**REQUIRED TASK**
Pull out every line of the listing that contains the string "width". Case matters.

**RECORDS TO USE**
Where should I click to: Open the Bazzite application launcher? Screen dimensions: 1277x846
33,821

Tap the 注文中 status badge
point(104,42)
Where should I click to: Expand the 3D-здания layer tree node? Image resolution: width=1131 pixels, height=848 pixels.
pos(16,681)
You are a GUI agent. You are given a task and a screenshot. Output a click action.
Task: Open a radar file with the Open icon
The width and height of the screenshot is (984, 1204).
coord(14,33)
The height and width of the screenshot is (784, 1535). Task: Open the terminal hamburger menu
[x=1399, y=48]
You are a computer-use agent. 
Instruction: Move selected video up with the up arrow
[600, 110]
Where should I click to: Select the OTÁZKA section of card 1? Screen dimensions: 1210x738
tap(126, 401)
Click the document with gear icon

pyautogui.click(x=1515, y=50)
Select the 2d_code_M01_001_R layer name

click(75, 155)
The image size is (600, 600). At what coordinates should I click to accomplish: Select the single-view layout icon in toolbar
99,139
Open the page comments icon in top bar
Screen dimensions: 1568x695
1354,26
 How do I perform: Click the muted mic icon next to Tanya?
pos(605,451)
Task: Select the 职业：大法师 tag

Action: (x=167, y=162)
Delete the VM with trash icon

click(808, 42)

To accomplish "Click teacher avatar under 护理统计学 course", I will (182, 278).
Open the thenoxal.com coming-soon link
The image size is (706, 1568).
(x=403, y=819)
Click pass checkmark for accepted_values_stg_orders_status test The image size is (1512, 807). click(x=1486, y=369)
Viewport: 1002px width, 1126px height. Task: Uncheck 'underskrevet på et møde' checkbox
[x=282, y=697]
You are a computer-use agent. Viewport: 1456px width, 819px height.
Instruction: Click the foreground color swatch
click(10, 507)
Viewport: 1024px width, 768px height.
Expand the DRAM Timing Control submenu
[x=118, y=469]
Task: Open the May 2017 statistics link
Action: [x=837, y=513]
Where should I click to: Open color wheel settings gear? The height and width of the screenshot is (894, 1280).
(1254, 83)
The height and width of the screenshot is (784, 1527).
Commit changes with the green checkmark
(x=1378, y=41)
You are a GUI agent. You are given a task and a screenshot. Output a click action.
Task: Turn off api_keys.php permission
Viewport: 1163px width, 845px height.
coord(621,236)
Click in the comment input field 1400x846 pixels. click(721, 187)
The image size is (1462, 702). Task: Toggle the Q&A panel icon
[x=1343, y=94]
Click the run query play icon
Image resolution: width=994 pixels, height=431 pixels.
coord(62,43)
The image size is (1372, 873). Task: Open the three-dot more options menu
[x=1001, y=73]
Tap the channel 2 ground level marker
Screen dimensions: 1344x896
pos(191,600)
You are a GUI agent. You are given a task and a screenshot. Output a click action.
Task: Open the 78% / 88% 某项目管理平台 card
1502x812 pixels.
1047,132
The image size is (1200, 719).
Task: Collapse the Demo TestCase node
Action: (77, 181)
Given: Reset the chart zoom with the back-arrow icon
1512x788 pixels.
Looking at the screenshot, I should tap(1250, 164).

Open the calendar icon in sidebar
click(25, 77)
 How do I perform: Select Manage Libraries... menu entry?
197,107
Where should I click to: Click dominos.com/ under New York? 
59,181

**SOLUTION TO THE EXERCISE**
Where should I click to: Expand the 3D-здания layer tree node? Image resolution: width=1131 pixels, height=848 pixels.
The width and height of the screenshot is (984, 1204).
The height and width of the screenshot is (784, 1535). Task: Open the terminal hamburger menu
Viewport: 1002px width, 1126px height. Task: Uncheck 'underskrevet på et møde' checkbox
You are a computer-use agent. Viewport: 1456px width, 819px height.
Viewport: 1024px width, 768px height.
Where should I click to: Open color wheel settings gear? The height and width of the screenshot is (894, 1280).
The height and width of the screenshot is (784, 1527).
Viewport: 1163px width, 845px height.
Image resolution: width=994 pixels, height=431 pixels.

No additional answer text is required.